> [本文]:

□ □ □ □ □

説明

バイオマス燃料給湯器

【課題】 バイオマス燃料の不完全燃焼に起因する煙の発生を大幅に抑制でき、併せて温水制御の高精度化を図ることができるバイオマス燃料給湯器を提供する。
【解決手段】 バイオマス燃料給湯器1は、籾殻、大鋸屑または木質ペレット等のバイオマス燃料を貯留する燃料タンク2と、バイオマス燃料を燃焼する燃焼部3と、燃料タンク2からバイオマス燃料を燃焼部3に供給する燃料供給装置4と、水温センサ5、6を備えた温水タンク7と、燃焼部3と温水タンク7との間の熱交換部8を備える。燃焼部3の燃焼室10に灯油またはガス等の流体燃料によるバーナ燃焼装置14を併設してある。燃料タンク2から供給されるバイオマス燃料と、流体燃料のいずれか一方または両方を燃焼させる構成とする。

【発明の詳細な説明】
【技術分野】
【0001】
本発明は、籾殻、大鋸屑または木質ペレット等のバイオマス燃料を貯留する燃料タンクと、バイオマス燃料を燃焼する燃焼部と、燃料タンクからバイオマス燃料を燃焼部に供給する燃料供給装置と、水温センサを備えた温水タンクと、燃焼部と温水タンクとの間の熱交換構造を備え、燃焼部の燃焼室に灯油またはガス等の流体燃料によるバーナ燃焼装置を併設したバイオマス燃料給湯器に関するものである。

□ □ □ □ □

> [記録データ]:
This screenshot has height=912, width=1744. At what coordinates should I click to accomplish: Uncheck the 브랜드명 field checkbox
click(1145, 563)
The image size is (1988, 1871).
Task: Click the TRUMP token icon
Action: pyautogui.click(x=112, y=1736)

□ □ □ □ □

バイオマス燃料給湯器の本文を、最後の文の後から引き継いで書き進める。 記録は本文とは切り離された別の資料である。

> [出力結果]:
【背景技術】
【0002】
木質バイオマス等の固形燃料を燃焼させる燃焼装置は、特開2005−300022公報に、また木材などの破砕物をペレット状や塊状等に形成した木質材や石炭などの固形燃料を燃焼させ、その燃焼熱で水や蒸気を加熱する燃焼装置は、特開2004−293828公報に、さらに粉粒体燃焼温水機は、実願昭60−115342号(実開昭62−25757号)のマイクロフィルムに、それぞれ記載されている。
【特許文献1】特開2005−300022公報
【特許文献2】特開2004−293828公報
【特許文献3】実願昭60−115342号(実開昭62−25757号)のマイクロフィルム
【発明の開示】
【発明が解決しようとする課題】
【0003】
籾殻、大鋸屑または木質ペレット等のバイオマス燃料は、着火時から安定燃焼状態となるまでの間、および消火時に多量の煙が発生する。また、燃焼開始時の着火時に相当の熱量と時間を要するなど、決して利便性にすぐれた燃料とはいえず、これが原因でバイオマス燃料を熱源とする暖房装置や給湯器の普及が進まないのが実情である。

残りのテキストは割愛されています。